Based on this javascript tutorial I wrote a simple animation as a test. It worked without any problems with Edge/IE 11, then I tried running it on Chrome and the canvas and the script will load and apparently work, but nothing is being shown on screen. No errors are being shown in the debugger either. I tried reinstalling Chrome but the problem persists. Can anybody explain me what's going on? Thanks in advance.

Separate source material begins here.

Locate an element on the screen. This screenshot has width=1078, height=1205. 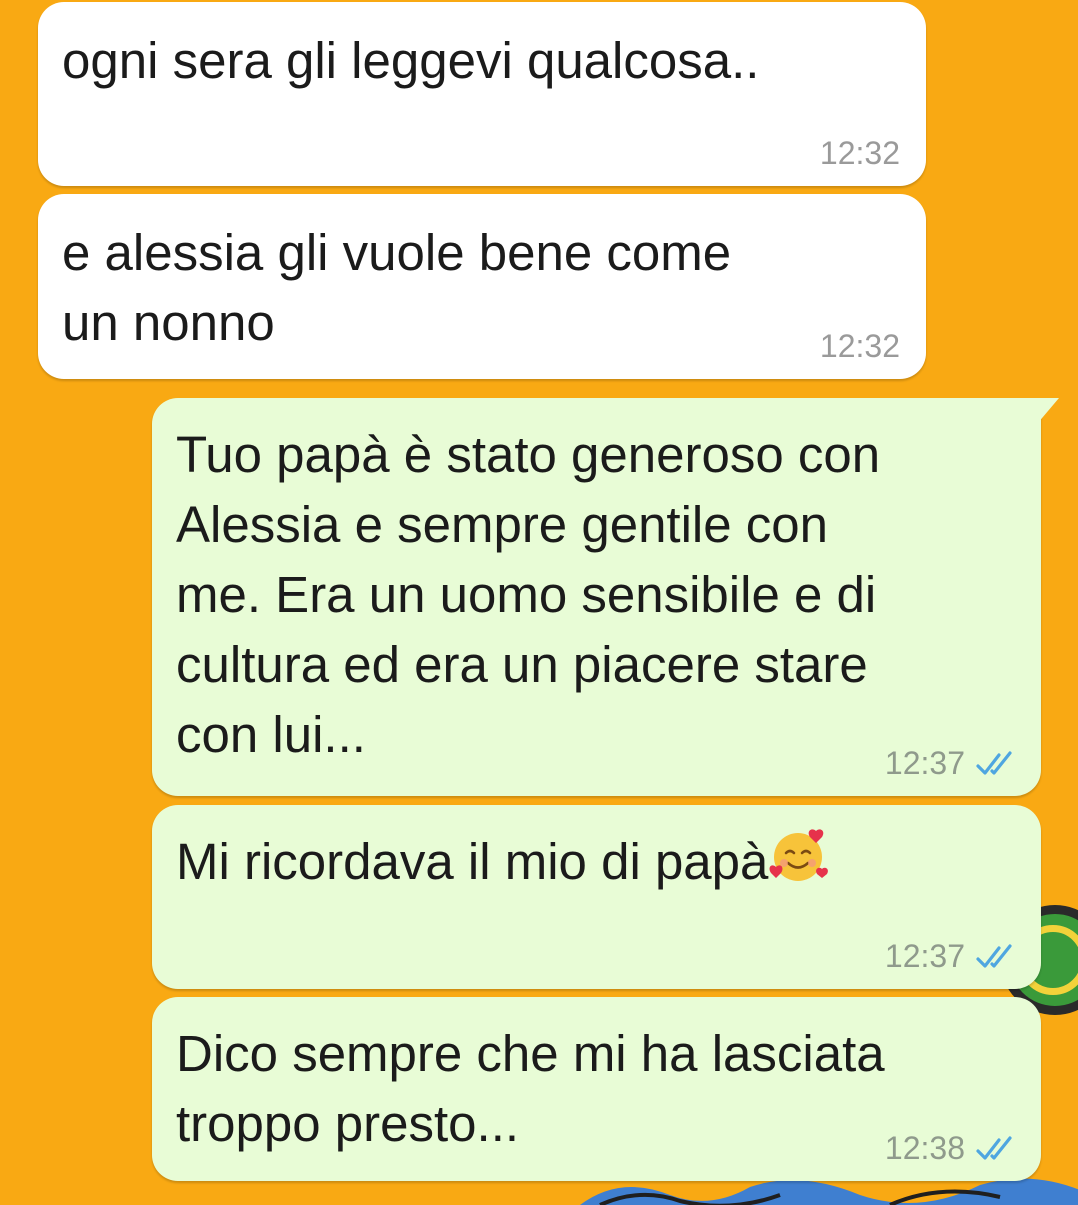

Here is a jsFiddle with the example, which doesn't load on chrome (at least for me)
// screen size variables
var SCREEN_WIDTH = window.innerWidth,
SCREEN_HEIGHT = window.innerHeight;
var canvas = document.createElement('canvas');
var c = canvas.getContext('2d');
canvas.width = SCREEN_WIDTH;
canvas.height = SCREEN_HEIGHT;
var xpos=0,
ypos=0,
index=0,
numFrames = 30,
frameSize= 200;
// Add our drawing canvas
document.body.appendChild(canvas);
//load the image
image = new Image();
image.src = "http://dl.dropbox.com/u/1143870/sprite%20sheet/robot2.png";
image.onload = function() {
//we're ready for the loop
setInterval(loop, 1000 / 30);
}
function loop() {
//clear the canvas!
c.clearRect(0,0, SCREEN_HEIGHT,SCREEN_WIDTH);
/*our big long list of arguments below equates to:
1: our image source
2 - 5: the rectangle in the source image of what we want to draw
6 - 9: the rectangle of our canvas that we are drawing into
the area of the source image we are drawing from will change each time loop() is called.
the rectangle of our canvas that we are drawing into however, will not.
tricky!
*/
c.drawImage(image,xpos,ypos,frameSize,frameSize,0,0,frameSize, frameSize);
//each time around we add the frame size to our xpos, moving along the source image
xpos += frameSize;
//increase the index so we know which frame of our animation we are currently on
index += 1;
//if our index is higher than our total number of frames, we're at the end and better start over
if (index >= numFrames) {
xpos =0;
ypos =0;
index=0;
//if we've gotten to the limit of our source image's width, we need to move down one row of frames
} else if (xpos + frameSize > image.width){
xpos =0;
ypos += frameSize;
}
}
Update: Logging to Dropbox seems to fix the problem with the jsFiddle. This wasn't my actual question though, since my own version of it worked with a local file. I'll mark this as solved anyways.